Is there hope? It is worth recalling the profound words of Faisal J. Abbas, editor-in-chief of the Saudi daily Arab News: “…Having a plan, with all its faults, is far better than allowing the killing to continue as a result of having no plan. Besides, pleasing everyone is an illusion and a recipe for failure in itself. President Trump’s initiative may not be perfect, but it is a start. And in a region where starts are rare and hope is often fleeting, that alone is worth applauding. The question now is whether Israel and Hamas will rise to meet this moment—or squander it, as they have so many times before.”

Are the parties prepared? The decision rests entirely with Israel, Hamas and their supporters.

The author teaches contemporary Middle East at Jawaharlal Nehru University, New Delhi.

Somaya Abueita

We dream that Gaza will rise again

By Somaya Abueita

WE IN GAZA did not sacrifice tens of thousands only to be ruled, in the end, by anyone other than ourselves. The people of Palestine have the right to determine their destiny and to choose who represents them.

We hope to see free and fair elections—and that the world will respect the choice of our people. We must not see a repeat of 2006, when Israel decided to punish Gaza by imposing a siege and arresting the speaker of the legislative council simply because the people had elected Hamas.
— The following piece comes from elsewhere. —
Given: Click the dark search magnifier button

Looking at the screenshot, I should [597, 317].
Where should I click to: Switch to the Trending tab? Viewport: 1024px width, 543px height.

This does not necessarily mean that Hamas must rule. What matters is that it is the people who must decide their leadership. We reject any scenario of chaos or one in which Israel supports armed militias, supplies them with weapons and uses them to sow division among our people.

My city has been reduced to rubble. Today, the world calls on Israel to allow other countries to take part in rebuilding Gaza. But the truth is, Israel must be held responsible. More than 90 per cent of our homes and memories have been wiped out.

Yet, we dream that Gaza will rise again, as it once was: a beautiful city, the bride of the Mediterranean. We want our schools rebuilt—for Gaza’s youth once had among the highest education rates in the Arab world. We want our mosques and churches rebuilt, our hospitals restored and we want our children compensated for what they have lost.

No one can bring back our martyrs, our children, or the finest of our people. But we hope for a sovereign Palestinian state, recognised by the world.

The writer is a Palestinian journalist.